2. The microfluidic element according to claim 1 , wherein adjacent surfaces of each plate have an open channel distributed thereon and when the two plates are clamped together, each of the open channels forms an enclosed microfluidic channel and fluid is able to pass independently through each channel.
3. The microfluidic element according to claim 1 , wherein one of the channels on a surface of a first plate in the pair of plates is formed from or lined with a first material, and the channel on a surface of a second plate in the pair of plates is formed from or lined with a second material, wherein the first and second material are different.
4. The microfluidic element according to claim 3 , wherein the first material is a hydrophobic material and the second material is a hydrophilic material.
5. The microfluidic element according to claim 1 , wherein the microfluidic channel in a first plate in the pair of plates crosses the microfluidic channel in a second plate in the pair of plates to form one or more contact zones in which the fluid passing through one channel comes into contact with the fluid passing through the other channel.
6. The microfluidic element according to any one of the preceding claims claim 1 , wherein each microfluidic channel comprises a restriction zone at or adjacent an outlet end thereof.
7. A microfluidic element comprising at least one pair of plates, at least one of said plates having an open channel distributed on a surface that is adjacent the other plate in the pair and a projection along the periphery of the open channel wherein, in use, said plates are releasably clamped together so as to form an enclosed, continuous microfluidic channel between the plates that is suitable for the passage of a fluid and the projection engages with and is at least partly compressed by the other plate when the plates are clamped together.
8. A microfluidic device comprising one or more microfluidic elements according to claim 1 , a housing containing said microfluidic elements, alignment means for aligning said microfluidic elements with one another, compression means for compressing the plates and and/or microfluidic elements, an inlet and an outlet.
9. The microfluidic device according to claim 8 , wherein the housing is sealed and free space inside the housing acts as a reservoir for any fluids that may leak from the microfluidic elements and/or as an alternative or additional means of inlet or outlet fluid connection to a microfluidic network.

→ **REQUIREMENTS**
1. From the microfluidic claims above, list every component that claim 8 says the microfluidic device comprises.
2. Answer these questions from the microfluidic claims above.
(a) According to claim 4, what kind of material is the second material?
(b) Where does claim 6 locate the restriction zone of each microfluidic channel?
(c) In claim 9, what can the free space inside the sealed housing act as?

→ **AVAILABLE DATA**

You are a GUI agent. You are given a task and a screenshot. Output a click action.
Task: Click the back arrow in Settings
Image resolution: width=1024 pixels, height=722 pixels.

→ **SOLVED TASKS**
1.
- One or more microfluidic elements according to claim 1
- A housing containing the microfluidic elements
- Alignment means for aligning the microfluidic elements with one another
- Compression means for compressing the plates and/or microfluidic elements
- An inlet
- An outlet

2.
(a) A hydrophilic material.
(b) At or adjacent an outlet end of the channel.
(c) A reservoir for any fluids that may leak from the microfluidic elements, and/or an alternative or additional means of inlet or outlet fluid connection to a microfluidic network.